= Your task =
For the data below, restate word for word only the lines from the line containing "You are a computer-use agent. The image size is (690, 450)." through the line containing "Open table density (row height) icon", both ends included.

[Stored data]
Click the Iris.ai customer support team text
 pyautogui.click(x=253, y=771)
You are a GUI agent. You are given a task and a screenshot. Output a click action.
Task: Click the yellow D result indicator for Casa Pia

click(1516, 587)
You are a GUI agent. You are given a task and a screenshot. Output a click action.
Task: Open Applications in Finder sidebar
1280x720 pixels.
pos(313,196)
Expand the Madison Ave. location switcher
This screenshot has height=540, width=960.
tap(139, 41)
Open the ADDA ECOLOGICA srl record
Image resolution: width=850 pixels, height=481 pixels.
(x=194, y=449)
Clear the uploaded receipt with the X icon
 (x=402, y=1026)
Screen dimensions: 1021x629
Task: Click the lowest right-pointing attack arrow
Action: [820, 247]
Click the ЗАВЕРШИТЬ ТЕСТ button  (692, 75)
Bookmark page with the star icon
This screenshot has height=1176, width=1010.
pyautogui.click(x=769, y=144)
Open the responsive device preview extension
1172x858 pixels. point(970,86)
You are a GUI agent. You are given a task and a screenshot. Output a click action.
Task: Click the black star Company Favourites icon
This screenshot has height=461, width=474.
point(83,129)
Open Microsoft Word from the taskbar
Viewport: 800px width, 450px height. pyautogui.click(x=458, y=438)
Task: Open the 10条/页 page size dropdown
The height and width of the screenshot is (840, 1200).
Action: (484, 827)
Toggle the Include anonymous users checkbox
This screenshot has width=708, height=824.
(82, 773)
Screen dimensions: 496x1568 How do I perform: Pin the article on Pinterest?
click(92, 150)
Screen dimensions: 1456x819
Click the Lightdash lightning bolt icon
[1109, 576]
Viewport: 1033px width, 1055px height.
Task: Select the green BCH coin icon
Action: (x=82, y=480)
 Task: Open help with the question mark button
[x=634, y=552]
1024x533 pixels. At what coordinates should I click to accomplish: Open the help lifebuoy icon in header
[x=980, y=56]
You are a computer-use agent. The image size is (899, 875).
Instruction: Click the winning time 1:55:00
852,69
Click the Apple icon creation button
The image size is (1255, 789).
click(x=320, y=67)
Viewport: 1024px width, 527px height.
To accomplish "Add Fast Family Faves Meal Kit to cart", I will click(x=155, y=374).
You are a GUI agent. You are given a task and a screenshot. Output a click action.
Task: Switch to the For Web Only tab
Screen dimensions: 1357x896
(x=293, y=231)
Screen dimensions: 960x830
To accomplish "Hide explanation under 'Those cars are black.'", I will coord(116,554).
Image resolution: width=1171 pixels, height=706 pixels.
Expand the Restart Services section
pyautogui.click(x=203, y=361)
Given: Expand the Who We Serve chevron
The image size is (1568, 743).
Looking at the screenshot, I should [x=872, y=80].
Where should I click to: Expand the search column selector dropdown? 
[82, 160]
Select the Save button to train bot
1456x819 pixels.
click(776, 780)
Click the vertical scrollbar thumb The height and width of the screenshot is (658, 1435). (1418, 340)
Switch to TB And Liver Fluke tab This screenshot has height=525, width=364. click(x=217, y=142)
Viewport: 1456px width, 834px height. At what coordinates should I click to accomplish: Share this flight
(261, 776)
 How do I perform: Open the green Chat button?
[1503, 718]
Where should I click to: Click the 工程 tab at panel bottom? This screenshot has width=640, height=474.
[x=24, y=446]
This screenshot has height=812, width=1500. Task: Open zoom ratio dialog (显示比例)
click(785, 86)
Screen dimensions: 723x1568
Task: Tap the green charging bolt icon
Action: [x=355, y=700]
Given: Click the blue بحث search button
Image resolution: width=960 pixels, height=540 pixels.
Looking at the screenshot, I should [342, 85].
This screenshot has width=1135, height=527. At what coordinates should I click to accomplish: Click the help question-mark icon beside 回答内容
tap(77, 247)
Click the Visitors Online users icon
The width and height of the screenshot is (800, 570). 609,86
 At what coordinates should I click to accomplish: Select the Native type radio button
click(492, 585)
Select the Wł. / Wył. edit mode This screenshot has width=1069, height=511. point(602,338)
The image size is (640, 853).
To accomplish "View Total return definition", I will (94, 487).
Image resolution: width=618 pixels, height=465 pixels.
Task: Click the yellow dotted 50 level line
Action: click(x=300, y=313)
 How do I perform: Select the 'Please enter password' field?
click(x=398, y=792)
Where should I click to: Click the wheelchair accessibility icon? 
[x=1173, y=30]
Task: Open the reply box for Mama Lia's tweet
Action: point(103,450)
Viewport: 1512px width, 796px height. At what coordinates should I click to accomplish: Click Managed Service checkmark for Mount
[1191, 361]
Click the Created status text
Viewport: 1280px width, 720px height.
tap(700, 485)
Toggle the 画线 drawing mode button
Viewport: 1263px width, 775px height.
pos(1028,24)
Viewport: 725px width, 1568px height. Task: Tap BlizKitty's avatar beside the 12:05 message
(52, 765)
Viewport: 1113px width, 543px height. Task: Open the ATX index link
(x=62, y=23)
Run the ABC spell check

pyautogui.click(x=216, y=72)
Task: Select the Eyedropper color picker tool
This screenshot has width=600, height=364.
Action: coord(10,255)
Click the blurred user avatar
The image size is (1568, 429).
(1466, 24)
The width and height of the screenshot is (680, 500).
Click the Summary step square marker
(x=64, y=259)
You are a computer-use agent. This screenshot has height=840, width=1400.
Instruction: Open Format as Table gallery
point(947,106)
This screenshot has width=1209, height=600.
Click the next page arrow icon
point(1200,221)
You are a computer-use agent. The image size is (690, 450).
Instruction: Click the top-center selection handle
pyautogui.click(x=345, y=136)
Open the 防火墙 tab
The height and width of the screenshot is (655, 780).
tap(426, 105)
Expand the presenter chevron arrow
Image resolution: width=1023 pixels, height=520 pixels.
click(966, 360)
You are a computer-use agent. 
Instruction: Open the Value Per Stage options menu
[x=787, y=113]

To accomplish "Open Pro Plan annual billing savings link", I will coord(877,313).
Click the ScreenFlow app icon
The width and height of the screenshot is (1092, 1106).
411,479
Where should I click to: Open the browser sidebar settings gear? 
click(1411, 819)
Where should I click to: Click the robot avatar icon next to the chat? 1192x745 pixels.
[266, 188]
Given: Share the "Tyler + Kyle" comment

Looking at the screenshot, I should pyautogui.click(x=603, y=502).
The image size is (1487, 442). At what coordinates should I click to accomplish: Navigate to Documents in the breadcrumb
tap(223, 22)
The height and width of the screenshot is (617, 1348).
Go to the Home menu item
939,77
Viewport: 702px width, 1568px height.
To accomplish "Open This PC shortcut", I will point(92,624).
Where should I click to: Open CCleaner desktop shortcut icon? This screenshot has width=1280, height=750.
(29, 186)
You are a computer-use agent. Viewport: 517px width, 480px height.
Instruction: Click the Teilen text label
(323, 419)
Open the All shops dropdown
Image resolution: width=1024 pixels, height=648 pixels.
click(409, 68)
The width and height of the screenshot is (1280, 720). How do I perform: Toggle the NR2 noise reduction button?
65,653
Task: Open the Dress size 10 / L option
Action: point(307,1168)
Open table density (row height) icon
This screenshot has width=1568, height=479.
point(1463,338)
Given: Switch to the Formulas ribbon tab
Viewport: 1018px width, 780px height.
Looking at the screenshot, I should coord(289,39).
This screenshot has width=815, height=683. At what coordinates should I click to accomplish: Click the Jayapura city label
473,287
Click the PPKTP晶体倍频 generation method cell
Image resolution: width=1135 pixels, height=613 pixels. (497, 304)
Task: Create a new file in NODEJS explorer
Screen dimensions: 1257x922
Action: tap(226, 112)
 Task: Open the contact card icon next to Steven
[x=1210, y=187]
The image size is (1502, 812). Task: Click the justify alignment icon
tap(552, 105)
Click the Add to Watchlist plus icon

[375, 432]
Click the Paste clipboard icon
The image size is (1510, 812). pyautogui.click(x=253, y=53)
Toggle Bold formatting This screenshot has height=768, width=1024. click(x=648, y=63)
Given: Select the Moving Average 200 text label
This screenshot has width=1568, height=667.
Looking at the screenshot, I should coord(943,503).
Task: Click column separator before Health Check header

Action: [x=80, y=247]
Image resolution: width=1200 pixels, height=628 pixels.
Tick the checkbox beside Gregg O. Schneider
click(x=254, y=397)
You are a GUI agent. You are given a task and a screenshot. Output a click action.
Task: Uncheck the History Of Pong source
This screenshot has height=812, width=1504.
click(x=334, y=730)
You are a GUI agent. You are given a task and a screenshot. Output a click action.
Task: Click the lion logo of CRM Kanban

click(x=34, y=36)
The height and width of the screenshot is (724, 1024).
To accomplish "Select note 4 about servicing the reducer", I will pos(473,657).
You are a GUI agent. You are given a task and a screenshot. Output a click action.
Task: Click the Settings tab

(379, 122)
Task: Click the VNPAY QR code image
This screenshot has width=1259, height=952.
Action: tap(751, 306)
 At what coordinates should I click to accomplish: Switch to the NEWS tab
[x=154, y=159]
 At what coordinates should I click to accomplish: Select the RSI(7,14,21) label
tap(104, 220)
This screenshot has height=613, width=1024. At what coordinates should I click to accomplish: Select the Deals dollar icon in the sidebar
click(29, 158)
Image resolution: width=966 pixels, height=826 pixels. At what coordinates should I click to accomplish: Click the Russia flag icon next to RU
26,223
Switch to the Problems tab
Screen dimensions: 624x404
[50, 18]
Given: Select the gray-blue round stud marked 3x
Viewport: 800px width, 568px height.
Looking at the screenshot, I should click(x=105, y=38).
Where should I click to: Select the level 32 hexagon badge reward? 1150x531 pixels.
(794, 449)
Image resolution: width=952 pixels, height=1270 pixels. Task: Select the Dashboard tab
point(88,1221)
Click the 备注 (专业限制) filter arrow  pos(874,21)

= Exercise answer =
You are a computer-use agent. The image size is (690, 450).
Instruction: Click the top-center selection handle
pyautogui.click(x=345, y=136)
Open the 防火墙 tab
The height and width of the screenshot is (655, 780).
tap(426, 105)
Expand the presenter chevron arrow
Image resolution: width=1023 pixels, height=520 pixels.
click(966, 360)
You are a computer-use agent. 
Instruction: Open the Value Per Stage options menu
[x=787, y=113]

To accomplish "Open Pro Plan annual billing savings link", I will coord(877,313).
Click the ScreenFlow app icon
The width and height of the screenshot is (1092, 1106).
411,479
Where should I click to: Open the browser sidebar settings gear? 
click(1411, 819)
Where should I click to: Click the robot avatar icon next to the chat? 1192x745 pixels.
[266, 188]
Given: Share the "Tyler + Kyle" comment

Looking at the screenshot, I should pyautogui.click(x=603, y=502).
The image size is (1487, 442). At what coordinates should I click to accomplish: Navigate to Documents in the breadcrumb
tap(223, 22)
The height and width of the screenshot is (617, 1348).
Go to the Home menu item
939,77
Viewport: 702px width, 1568px height.
To accomplish "Open This PC shortcut", I will point(92,624).
Where should I click to: Open CCleaner desktop shortcut icon? This screenshot has width=1280, height=750.
(29, 186)
You are a computer-use agent. Viewport: 517px width, 480px height.
Instruction: Click the Teilen text label
(323, 419)
Open the All shops dropdown
Image resolution: width=1024 pixels, height=648 pixels.
click(409, 68)
The width and height of the screenshot is (1280, 720). How do I perform: Toggle the NR2 noise reduction button?
65,653
Task: Open the Dress size 10 / L option
Action: point(307,1168)
Open table density (row height) icon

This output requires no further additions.